Chaco socos

Scientific classification
- Kingdom: Animalia
- Phylum: Arthropoda
- Subphylum: Chelicerata
- Class: Arachnida
- Order: Araneae
- Infraorder: Mygalomorphae
- Family: Pycnothelidae
- Genus: Chaco
- Species: C. socos
- Binomial name: Chaco socos Goloboff, 1995

= Chaco socos =

- Authority: Goloboff, 1995

Species of spider

Chaco socos is a species of mygalomorph spiders of Chile, named after its type locality: Socos, Limarí, Region IV (Coquimbo region). This species differs from C. tigre by its spermathecae having a longer duct and a less globose fundus, and by constructing a beveled door for its burrow; the general colouration is grayish, while C. tigre is more brownish coloured.

==Description==
The male has a total length of 11.3 mm; a cephalothorax length of 5.00 mm and width of 4.27 mm; a cephalic region length of 3.10 mm and width of 2.67 mm; an ocular quadrangle (OQ) length of 0.61 mm and width of 1.07 mm; a labium length of 0.52 mm and width of 0.79 mm; and a sternum length of 2.75 mm and width of 2.11 mm. The labium possesses five cuspules. Its posterior sternal sigilla is small and shallow. Its cephalothorax is ashgray, with a lycosid-like pattern, while the legs and palpi are gray with darker spots; its abdomen yellowish with darker dorsal spots.

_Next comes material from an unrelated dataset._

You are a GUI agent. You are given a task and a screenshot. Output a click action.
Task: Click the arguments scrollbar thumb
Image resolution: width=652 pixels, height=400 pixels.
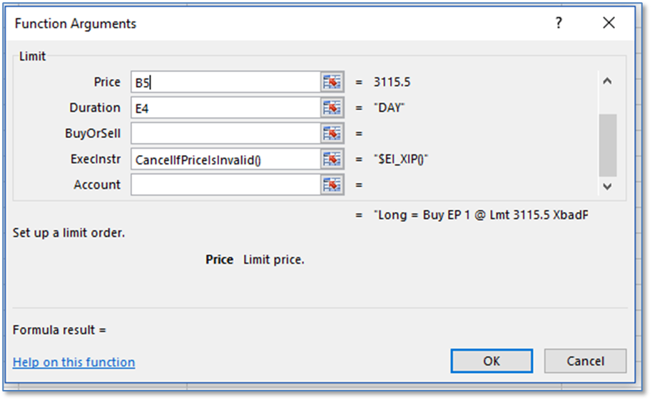[x=607, y=144]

The female has a total length of 14.89 mm; a cephalothorax length of 5.25 mm and width of 4.36 mm; its labium length is 48% of the width; the sternum width is 72% of the length. The labium possesses three cuspules. The colour is the same as in the male.

==Distribution and behaviour==
This species has been collected in two localities, in high mountains near the sea, with moist soil. The animals construct a thick door for their burrow, which fits into the burrow opening. The outer face of the door is slightly concave, while the burrow walls are well-compacted and lined with silk.